Selenidera – Dichromatic toucanets

Some of the most colorful birds in Central America

Selenidera, commonly known as dichromatic toucanets due to their sexually dichromatic features, is a genus of birds that occupy a unique niche in the avian world. These toucanets are primarily found in the lush, verdant rainforests of tropical South America, with their range extending up to 1,500 meters (4,900 feet) in elevation. Remarkably, one species has also made its home in Central America, showcasing the adaptability and range of these colorful birds.

The members of the Selenidera genus share several distinctive characteristics. They typically have green upperparts, which provide excellent camouflage among the forest canopy. The red under-tail coverts are a striking contrast to their predominantly green plumage, making them quite noticeable when they fly. A patch of exposed blue or blue-green skin around the eye is another characteristic feature, which not only adds to their colorful appearance but may also have a role in species recognition or sexual selection.

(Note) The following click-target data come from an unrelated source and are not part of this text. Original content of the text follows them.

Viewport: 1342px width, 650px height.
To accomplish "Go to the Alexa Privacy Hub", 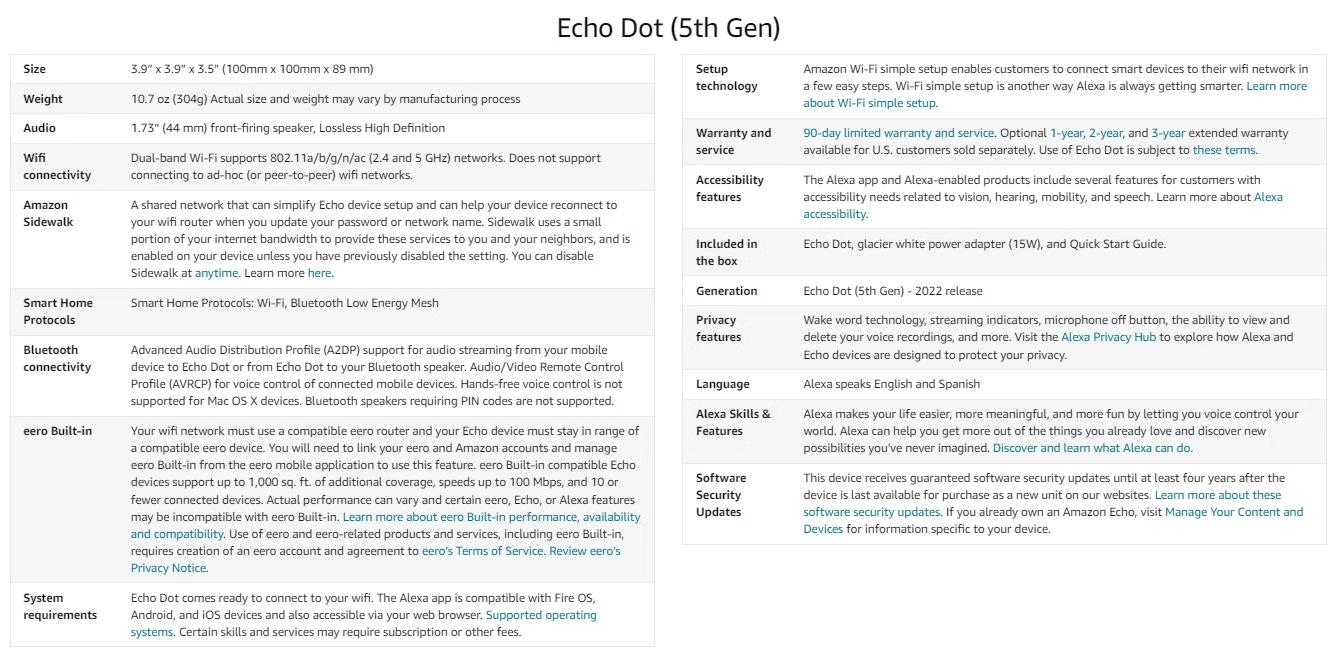I will tap(1108, 337).
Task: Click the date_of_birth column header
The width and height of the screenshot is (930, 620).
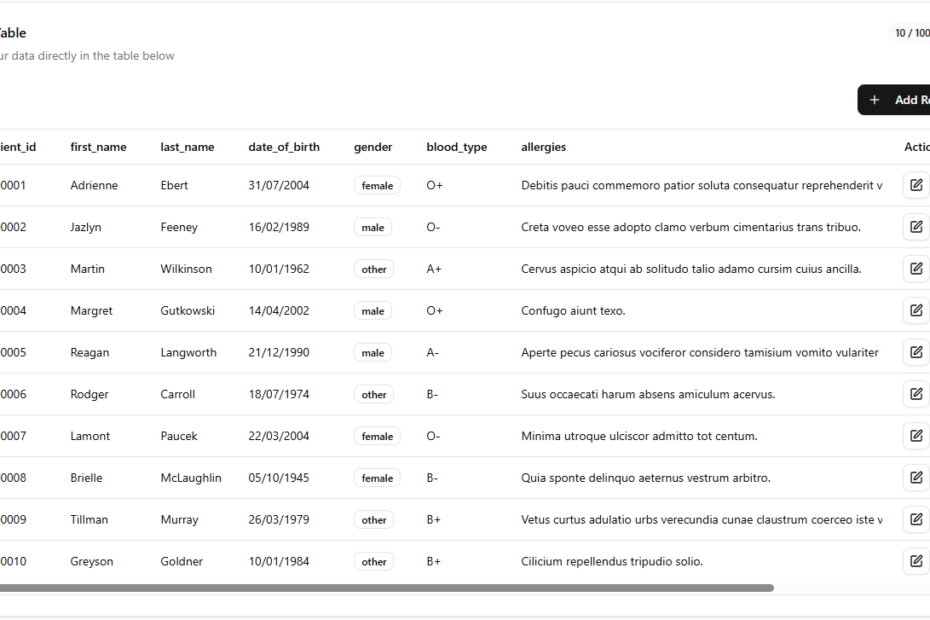Action: click(x=284, y=147)
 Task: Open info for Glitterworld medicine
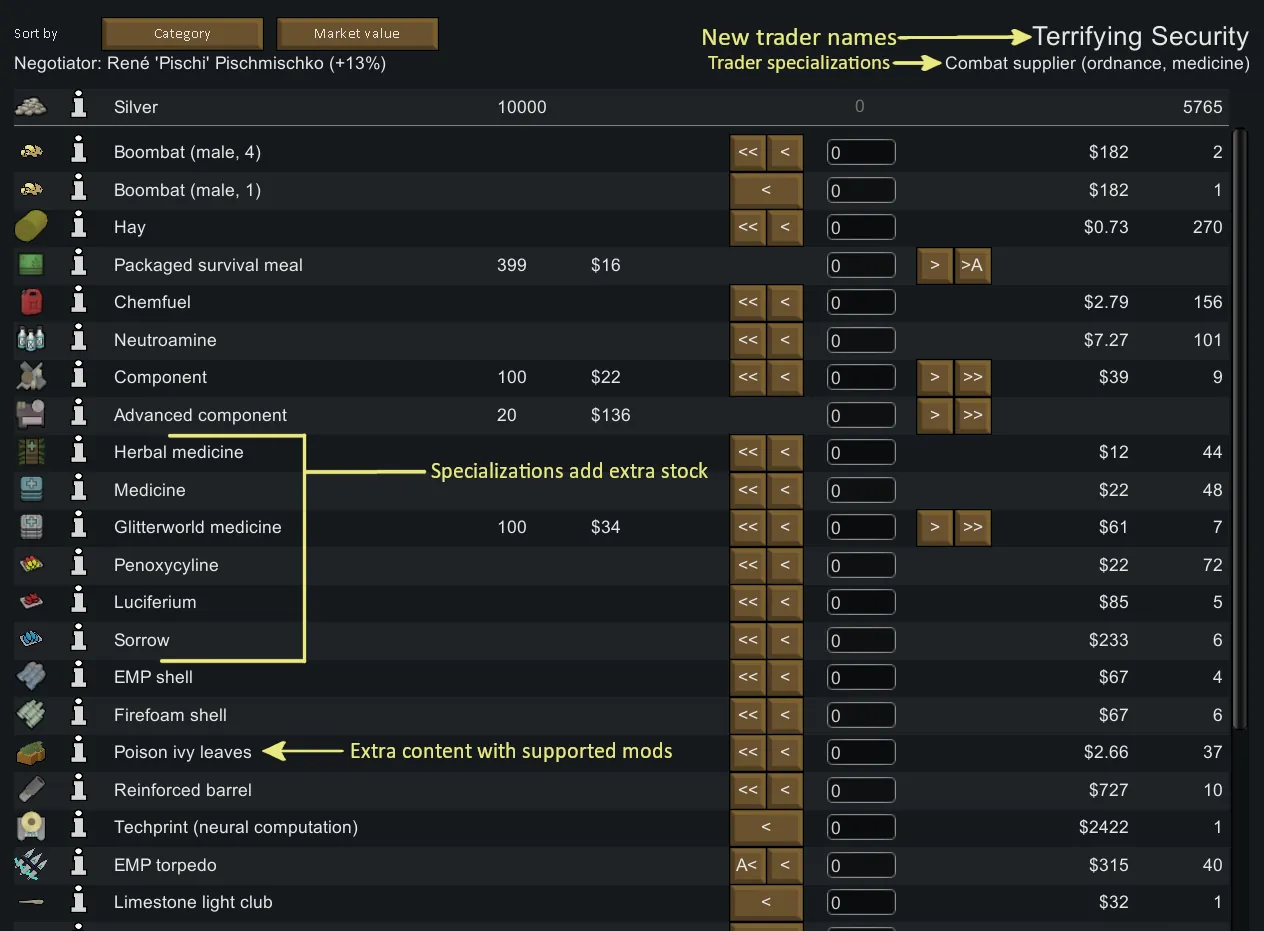click(79, 527)
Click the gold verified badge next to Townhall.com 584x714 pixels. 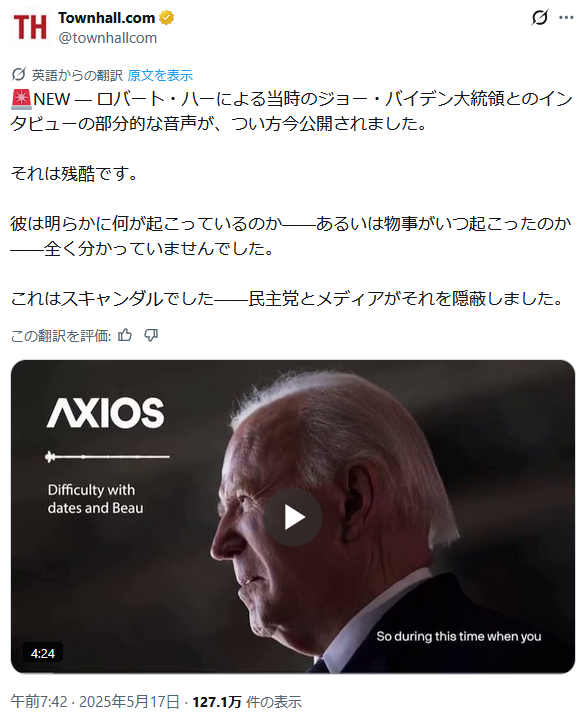167,18
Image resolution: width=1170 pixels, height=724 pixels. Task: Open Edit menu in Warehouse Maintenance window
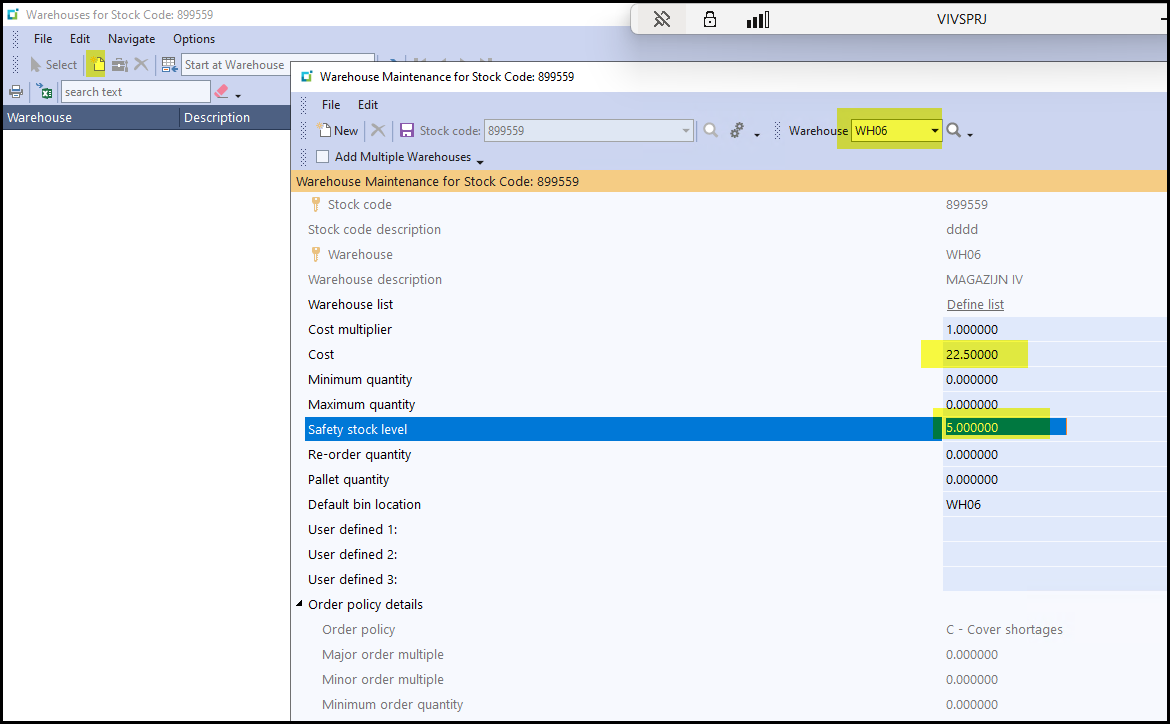368,105

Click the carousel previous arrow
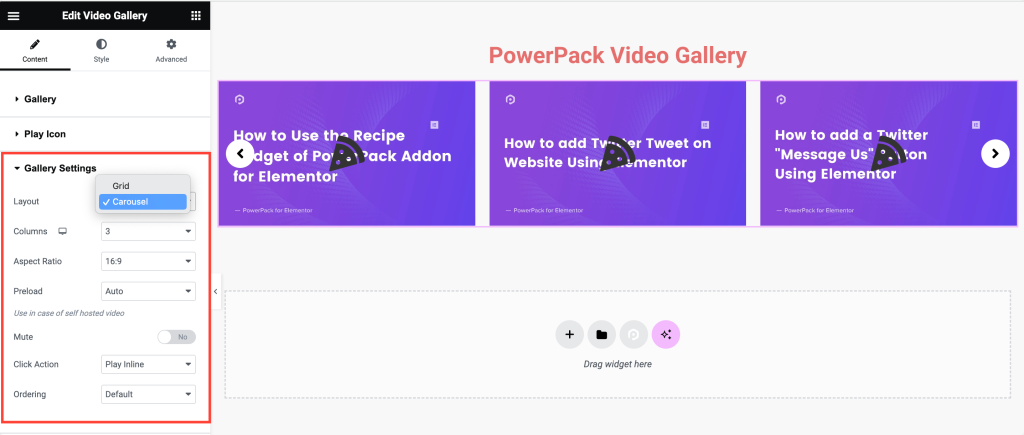pos(240,153)
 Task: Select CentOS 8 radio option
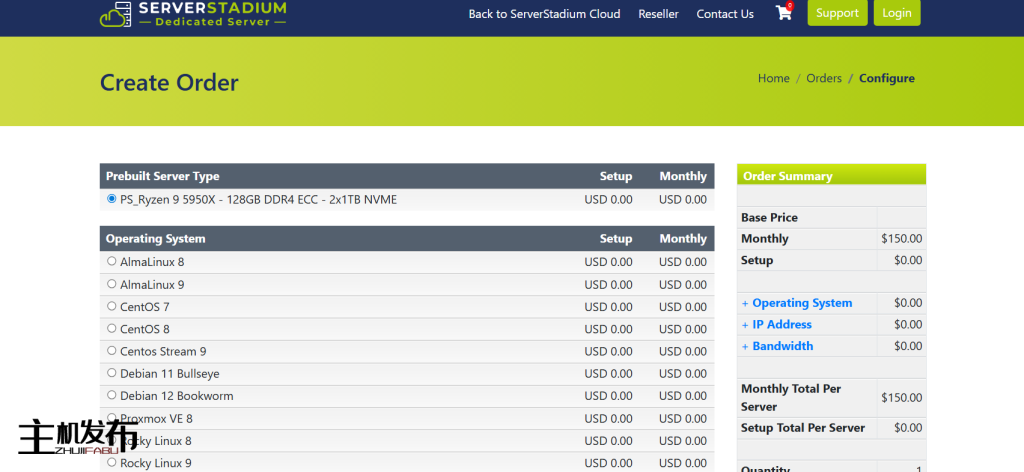click(111, 328)
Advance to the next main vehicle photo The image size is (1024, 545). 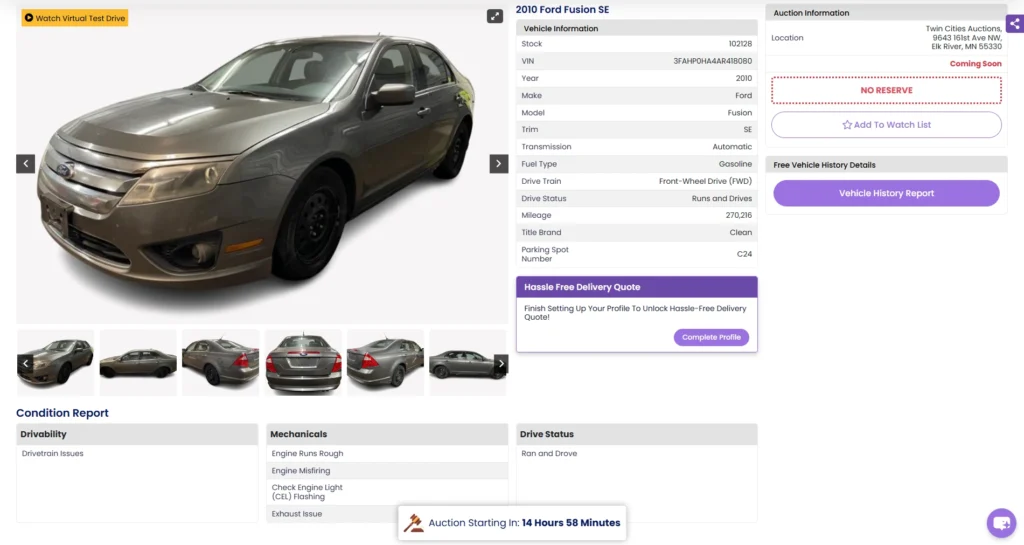coord(498,164)
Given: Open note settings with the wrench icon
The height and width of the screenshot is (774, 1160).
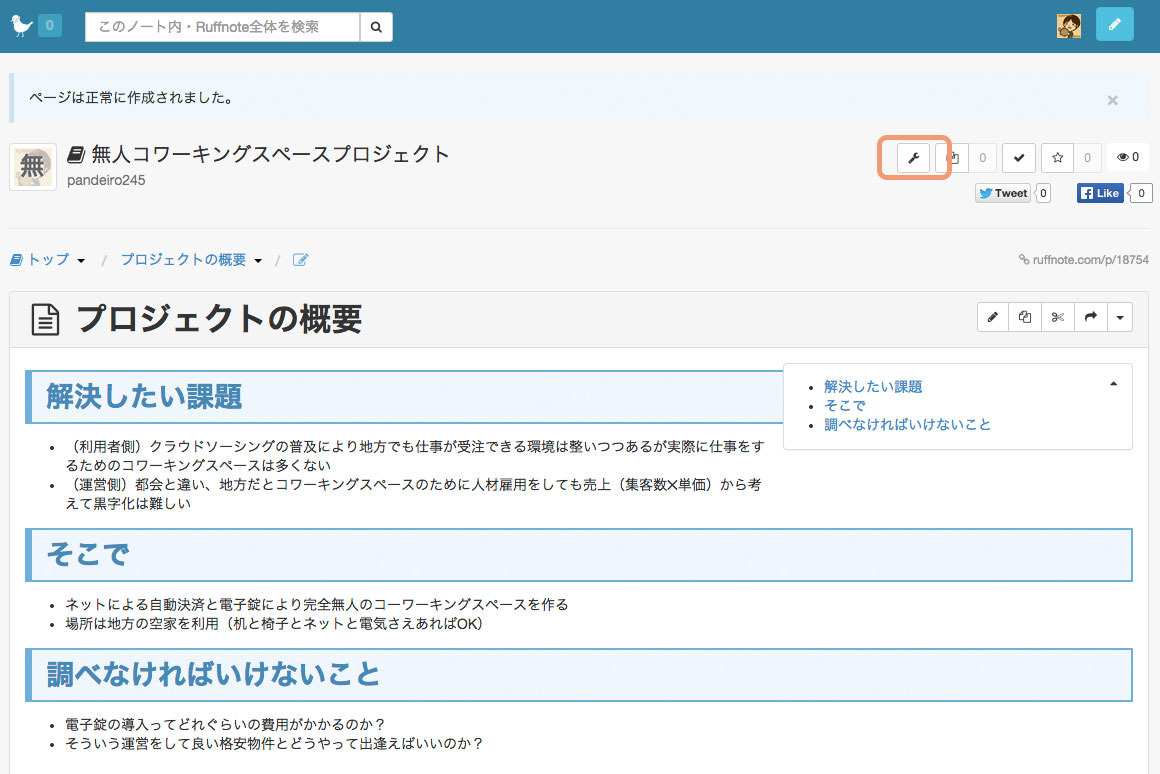Looking at the screenshot, I should 913,158.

The sexual dichromatism in Selenidera is particularly interesting. Unlike the majority of toucans, where males and females are similar in coloration, toucanets of this genus exhibit distinct color patterns between the sexes. Males boast a bold black crown, nape, throat, and breast, complemented by an orange or yellow stripe near the ear (auricular stripe). This vivid coloration is not just for aesthetics; it plays a crucial role in courtship displays and territory defense.

Females, on the other hand, present a rich brown coloration, whereas males are black, and the auricular stripe is often reduced or absent. This difference in plumage between males and females is a fascinating aspect of their biology, as it suggests that visual cues are important for mate selection and that the sexes may play different roles or occupy slightly different niches within their habitat.